Novo papa vai herdar contas no vermelho e a obrigação de gerar receita

O sucessor de João Paulo II não terá de enfrentar apenas a queda do comparecimento nas igrejas e o envelhecimento dos sacerdotes: ele também terá de encontrar novas fontes de receita para equilibrar o orçamento do Vaticano.

Depois de registrar lucros por 8 anos seguidos, a Santa Sé, a administração central da Igreja católica, apresentou déficits no período de três anos encerrado em 2003, segundo os relatórios do Vaticano. O orçamento da Cidade do Vaticano, administrado separadamente, também ficou no vermelho em 2003, o último ano para o qual há dados disponíveis.

O papado depende dos rendimentos de aproximadamente US$ 1 bilhão investido em ações, bônus e imóveis para complementar as doações realizadas pelos católicos de todo o mundo. Embora a Santa Sé tenha tirado proveito, na década de 1990, do auge dos mercados de ações e da valorização do dólar, as perdas cambiais levaram-na a registrar um prejuízo de 9,6 milhões de euros (US$ 12,4 milhões) sobre uma receita de 204 milhões de euros em 2003.

- Os administradores do Vaticano, da mesma forma que muitas outras pessoas, ficaram acostumados a equilibrar o orçamento com os grandes lucros obtidos no mercado - disse Joseph Harris, 64 anos, contador de Seattle, nos EUA, que realizou estudos financeiros para várias dioceses americanas e escreve uma análise anual sobre as finanças do Vaticano.

A não ser que encontre novas fontes de renda, o papado terá cada vez menos dinheiro, diz Francis Butler, presidente da Foundations and Donors Interested in Catholic Activities Inc., uma associação de Washington que reúne instituições de caridade católicas laicas. A Santa Sé prevê o equilíbrio das finanças em 2005.

As igrejas católicas do mundo todo doam cerca de 80 milhões de euros por ano ao Vaticano. Pessoas físicas católicas deram 49 milhões de euros extras em 2003, quantia destinada ao Vaticano para ser utilizada em instituições de caridade, segundo o balanço anual.

- Eles não recebem muitas contribuições e não há muito que possam fazer para cortar seus gastos - diz Butler. - Essa questão só depende de quão generosos os católicos do mundo serão no futuro.
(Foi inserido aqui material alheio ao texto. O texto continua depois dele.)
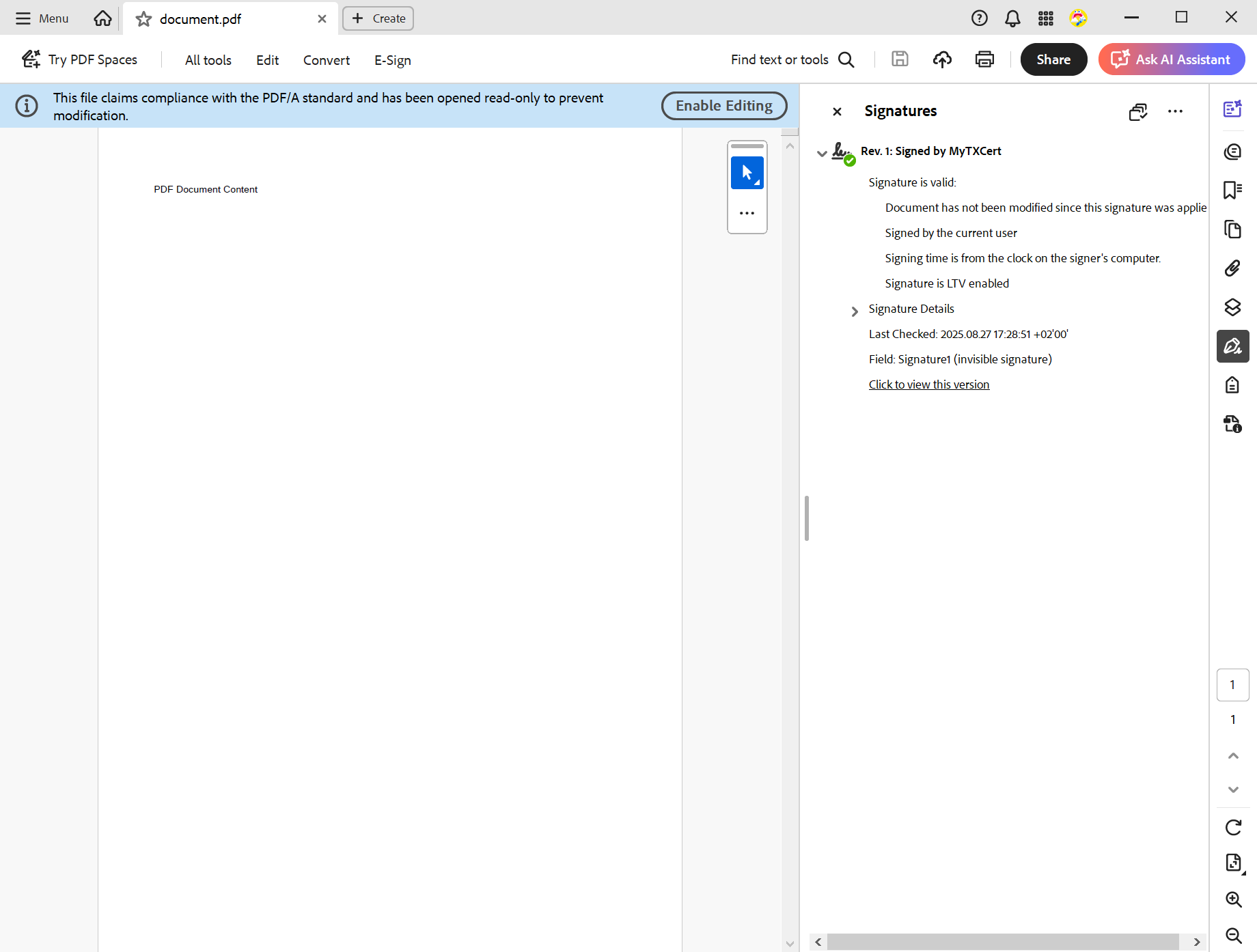Open the Bookmarks panel icon

(x=1232, y=190)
Como o Vaticano adota a política de nunca vender as obras de arte que possui, o novo papa não poderá usar os tesouros artísticos inestimáveis da Igreja para aumentar a receita.

O governo italiano impediria a exportação de qualquer obra pertencente à coleção dos Museus do Vaticano, que inclui 460 pinturas de mestres como Giotto, Caravaggio e Rafael.
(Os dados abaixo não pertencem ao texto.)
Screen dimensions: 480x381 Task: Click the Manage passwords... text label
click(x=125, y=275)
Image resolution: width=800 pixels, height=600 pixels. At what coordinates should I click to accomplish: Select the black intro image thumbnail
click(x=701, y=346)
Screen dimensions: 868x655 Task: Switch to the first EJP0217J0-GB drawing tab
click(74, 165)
Ao se tornar papa, em 1978, João Paulo II herdou uma Igreja que não divulgava qualquer resultado financeiro e estava perdendo dinheiro. Ele introduziu os balanços financeiros e encontrou novas fontes de receita. Quando os mercados financeiros caíram, os prejuízos voltaram.

A Santa Sé e a Cidade do Vaticano devem anunciar seus resultados de 2004 no próximo mês de julho.

Em 2003, a Santa Sé disse que havia transferido, recentemente, a maior parte dos ativos do portfólio do mercado de ações para os bônus de curto prazo. A administração não respondeu a uma carta enviada por fax este ano solicitando informações sobre a atual estratégia para os investimentos.

A Santa Sé inclui a Cúria Romana, cujos 20 conselhos e congregações definem a doutrina e as políticas da Igreja, os 118 corpos diplomáticos de embaixadores, a estação de rádio do Vaticano e imóveis romanos utilizados para abrigar o clero.

Em 2003, os resultados da instituição incluíram um lucro de 22,4 milhões de euros gerado pelo aluguel de imóveis e um prejuízo de 11,6 milhões de euros referente a ativos financeiros. O prejuízo com as transações de câmbio, sozinho, ficou em 32,8 milhões de euros.